GOAL OF THE EXERCISE ▸ Make an exact copy of all the entries shown below.

ENTRIES SHOWN section start

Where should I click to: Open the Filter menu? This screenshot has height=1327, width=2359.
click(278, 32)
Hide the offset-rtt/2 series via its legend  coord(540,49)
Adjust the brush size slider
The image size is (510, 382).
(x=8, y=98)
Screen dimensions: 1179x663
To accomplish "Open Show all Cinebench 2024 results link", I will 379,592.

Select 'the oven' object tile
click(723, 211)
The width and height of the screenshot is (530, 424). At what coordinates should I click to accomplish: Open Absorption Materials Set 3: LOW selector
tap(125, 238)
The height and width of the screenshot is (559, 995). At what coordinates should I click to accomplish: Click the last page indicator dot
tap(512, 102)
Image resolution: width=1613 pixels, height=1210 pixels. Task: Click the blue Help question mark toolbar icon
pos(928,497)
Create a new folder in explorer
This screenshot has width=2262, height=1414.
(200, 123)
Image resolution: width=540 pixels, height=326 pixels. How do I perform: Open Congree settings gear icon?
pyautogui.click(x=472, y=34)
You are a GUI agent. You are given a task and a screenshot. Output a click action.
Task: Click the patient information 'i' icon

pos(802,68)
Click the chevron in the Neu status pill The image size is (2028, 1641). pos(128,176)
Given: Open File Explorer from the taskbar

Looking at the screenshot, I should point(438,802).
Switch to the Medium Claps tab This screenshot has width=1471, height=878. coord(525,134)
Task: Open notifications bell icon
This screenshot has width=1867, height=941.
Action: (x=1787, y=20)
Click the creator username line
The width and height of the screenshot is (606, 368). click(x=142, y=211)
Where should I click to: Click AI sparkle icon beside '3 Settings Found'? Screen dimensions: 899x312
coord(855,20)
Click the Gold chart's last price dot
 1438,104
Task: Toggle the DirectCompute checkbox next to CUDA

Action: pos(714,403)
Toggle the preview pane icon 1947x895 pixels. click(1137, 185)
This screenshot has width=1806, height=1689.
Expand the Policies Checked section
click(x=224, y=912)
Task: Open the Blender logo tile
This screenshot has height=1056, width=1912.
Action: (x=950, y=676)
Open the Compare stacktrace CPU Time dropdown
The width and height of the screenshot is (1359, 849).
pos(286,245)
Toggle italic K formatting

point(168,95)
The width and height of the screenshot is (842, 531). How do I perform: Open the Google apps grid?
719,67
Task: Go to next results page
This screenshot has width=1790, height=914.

ENTRIES SHOWN section end

COMPLETED EXERCISE ▸
Where should I click to: Open the Filter menu? This screenshot has height=1327, width=2359.
click(278, 32)
Hide the offset-rtt/2 series via its legend  coord(540,49)
Adjust the brush size slider
The image size is (510, 382).
(x=8, y=98)
Screen dimensions: 1179x663
To accomplish "Open Show all Cinebench 2024 results link", I will 379,592.

Select 'the oven' object tile
click(723, 211)
The width and height of the screenshot is (530, 424). At what coordinates should I click to accomplish: Open Absorption Materials Set 3: LOW selector
tap(125, 238)
The height and width of the screenshot is (559, 995). At what coordinates should I click to accomplish: Click the last page indicator dot
tap(512, 102)
Image resolution: width=1613 pixels, height=1210 pixels. Task: Click the blue Help question mark toolbar icon
pos(928,497)
Create a new folder in explorer
This screenshot has width=2262, height=1414.
(200, 123)
Image resolution: width=540 pixels, height=326 pixels. How do I perform: Open Congree settings gear icon?
pyautogui.click(x=472, y=34)
You are a GUI agent. You are given a task and a screenshot. Output a click action.
Task: Click the patient information 'i' icon

pos(802,68)
Click the chevron in the Neu status pill The image size is (2028, 1641). pos(128,176)
Given: Open File Explorer from the taskbar

Looking at the screenshot, I should point(438,802).
Switch to the Medium Claps tab This screenshot has width=1471, height=878. coord(525,134)
Task: Open notifications bell icon
This screenshot has width=1867, height=941.
Action: (x=1787, y=20)
Click the creator username line
The width and height of the screenshot is (606, 368). click(x=142, y=211)
Where should I click to: Click AI sparkle icon beside '3 Settings Found'? Screen dimensions: 899x312
coord(855,20)
Click the Gold chart's last price dot
 1438,104
Task: Toggle the DirectCompute checkbox next to CUDA

Action: pos(714,403)
Toggle the preview pane icon 1947x895 pixels. click(1137, 185)
This screenshot has width=1806, height=1689.
Expand the Policies Checked section
click(x=224, y=912)
Task: Open the Blender logo tile
This screenshot has height=1056, width=1912.
Action: (x=950, y=676)
Open the Compare stacktrace CPU Time dropdown
The width and height of the screenshot is (1359, 849).
pos(286,245)
Toggle italic K formatting

point(168,95)
The width and height of the screenshot is (842, 531). How do I perform: Open the Google apps grid?
719,67
Task: Go to next results page
This screenshot has width=1790, height=914.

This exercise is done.